# Advanced Search - Date Issue



## A Greene (Oct 3, 2004)

Is there a way to have the results listed by date? - current result first. Currently the results are in a somewhat random order going back MANY years. Maybe there's a default setting I need to change. Thanks


----------



## ratracer (Jan 23, 2007)

I'm not sure there are any default options to set, I haven't delved in to the search function quite that far but I don't believe you can get to what you're seeking using just the Advanced Search function. Try this:

This is assuming you already know what you're searching for.

Click on Advanced Search, then
Click on Search by Type
Enter your search criteria
Scroll down to the bottom of the options, you'll see Sort Results By
Open up the drop down and select by Last Posting Date (default is in descending order)
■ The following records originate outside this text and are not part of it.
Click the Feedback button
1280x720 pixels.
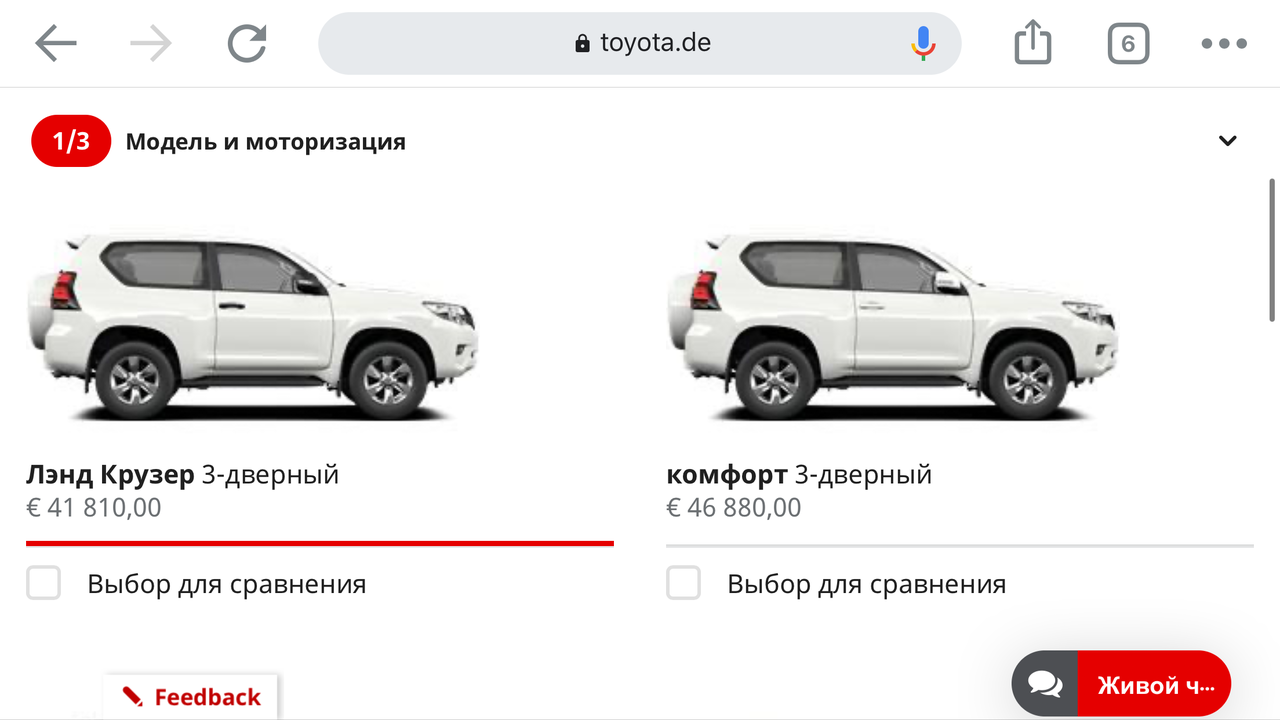point(191,697)
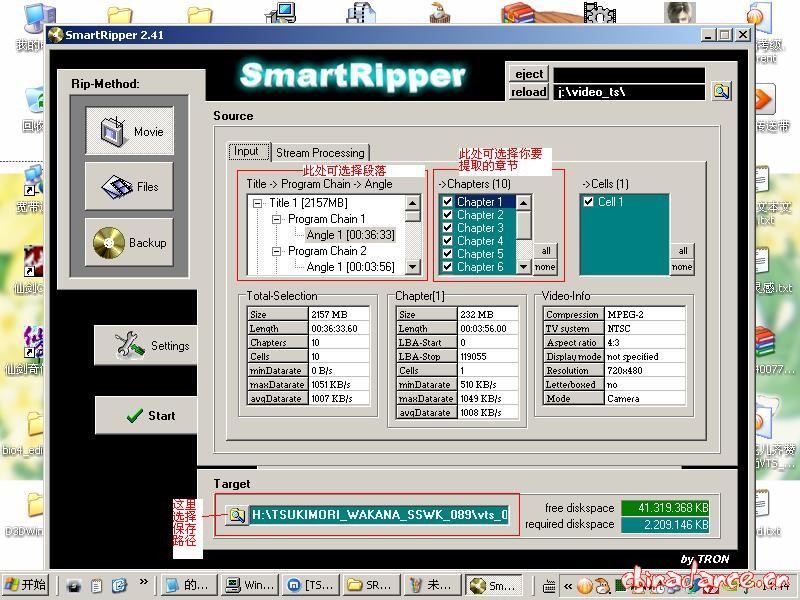Choose the Files rip method icon
Viewport: 800px width, 600px height.
coord(129,187)
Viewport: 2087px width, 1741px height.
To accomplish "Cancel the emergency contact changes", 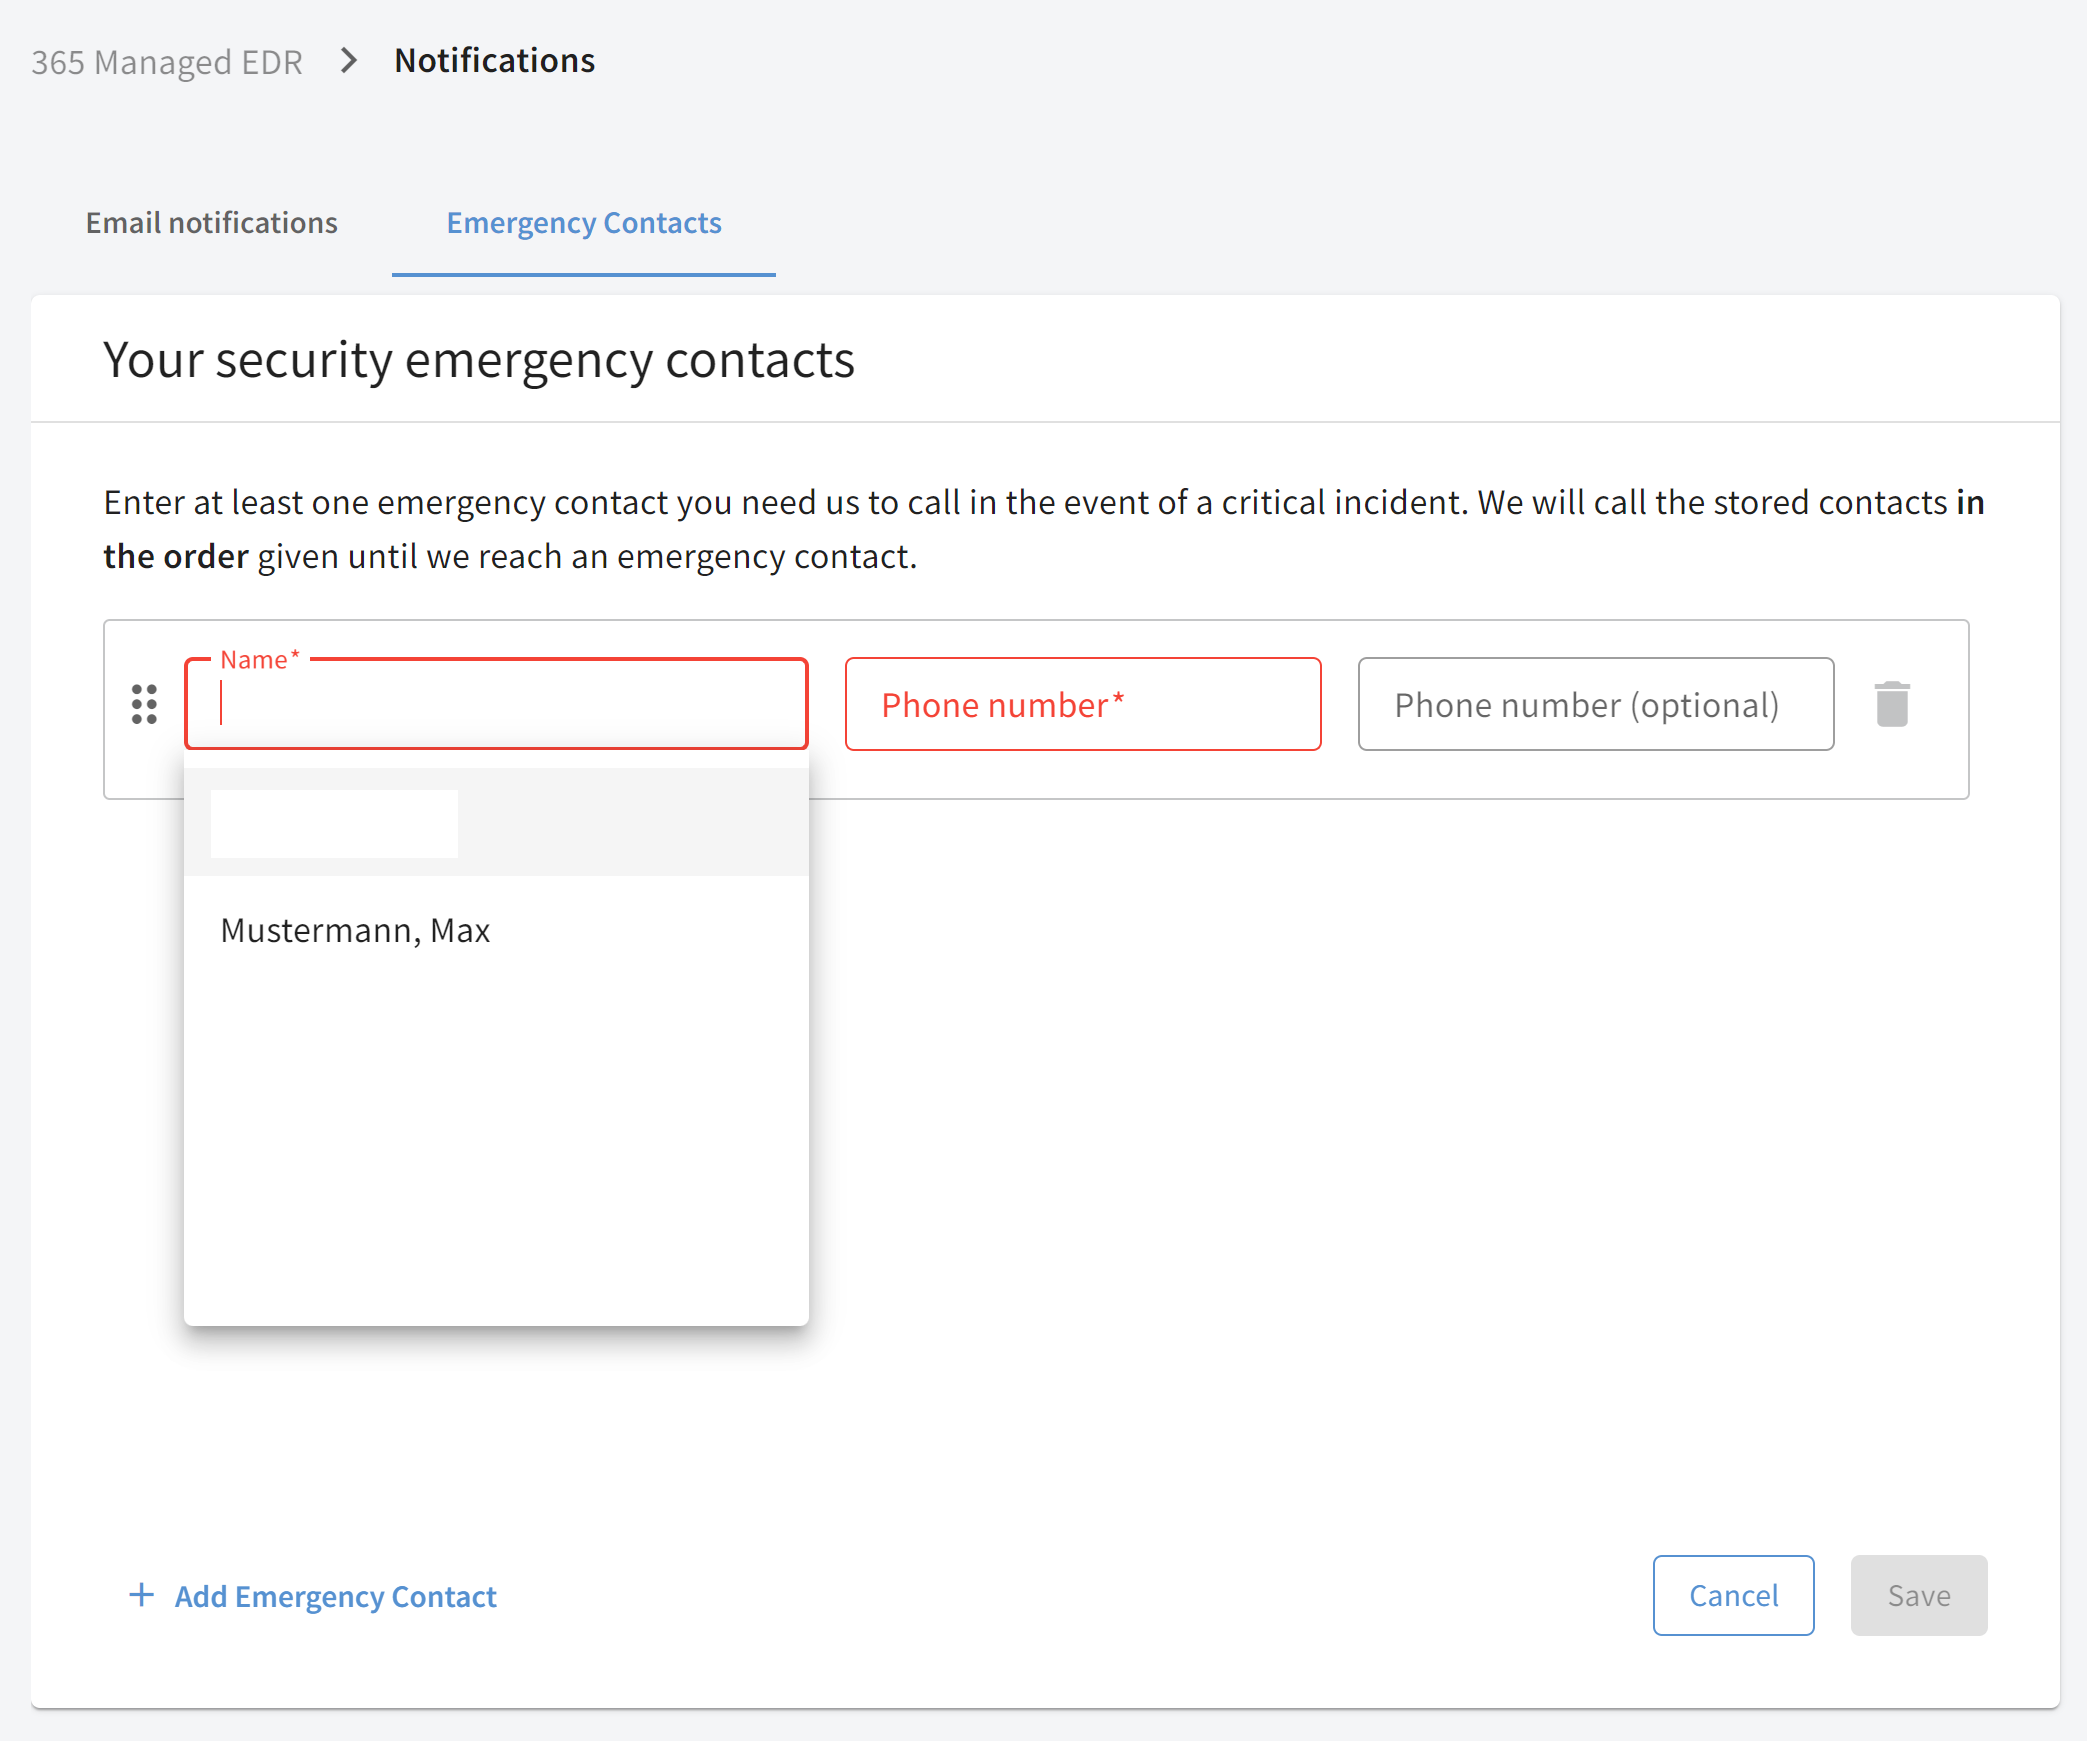I will click(1733, 1595).
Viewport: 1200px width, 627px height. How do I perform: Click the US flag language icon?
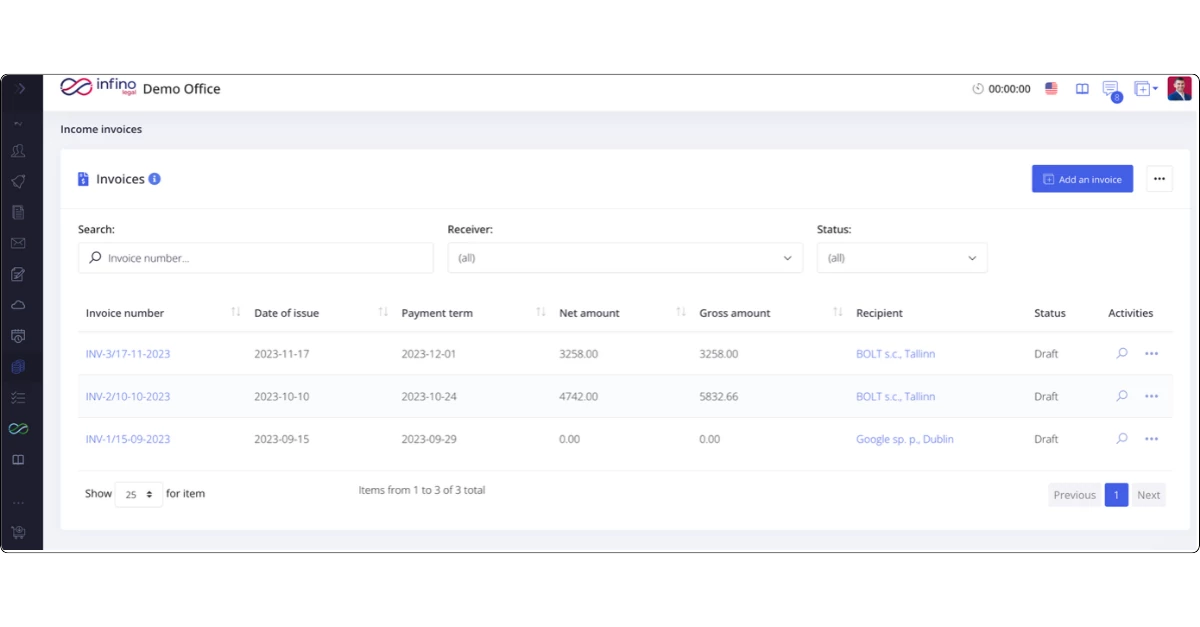point(1051,89)
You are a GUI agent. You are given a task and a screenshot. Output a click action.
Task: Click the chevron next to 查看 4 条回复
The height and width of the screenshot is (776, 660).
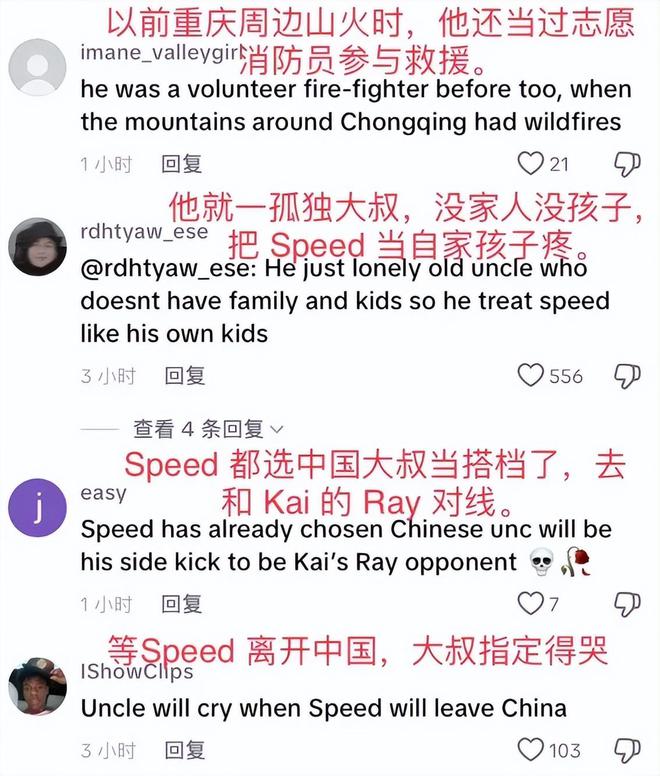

Under Show Results by you can select a Thread level view or a Posts level view. Posts will show all the search results based on your criteria sorted by date in descending order. If you're not interested in that much detail, select the Thread view and all threads will be displayed containing your search criteria in date descending order. If you select the Last Posting Date option, the Threads will be sorted by that option.

Man, just read what I typed and hoped it doesn't confuse you even more. It's like I know how to get there but I'm not sure I can explain it through a post to get you there! At least in a fairly succinct manner anyway.

Here, let me instruct you on how to tie your shoelaces next!  (no pictures, that would be cheating!)


----------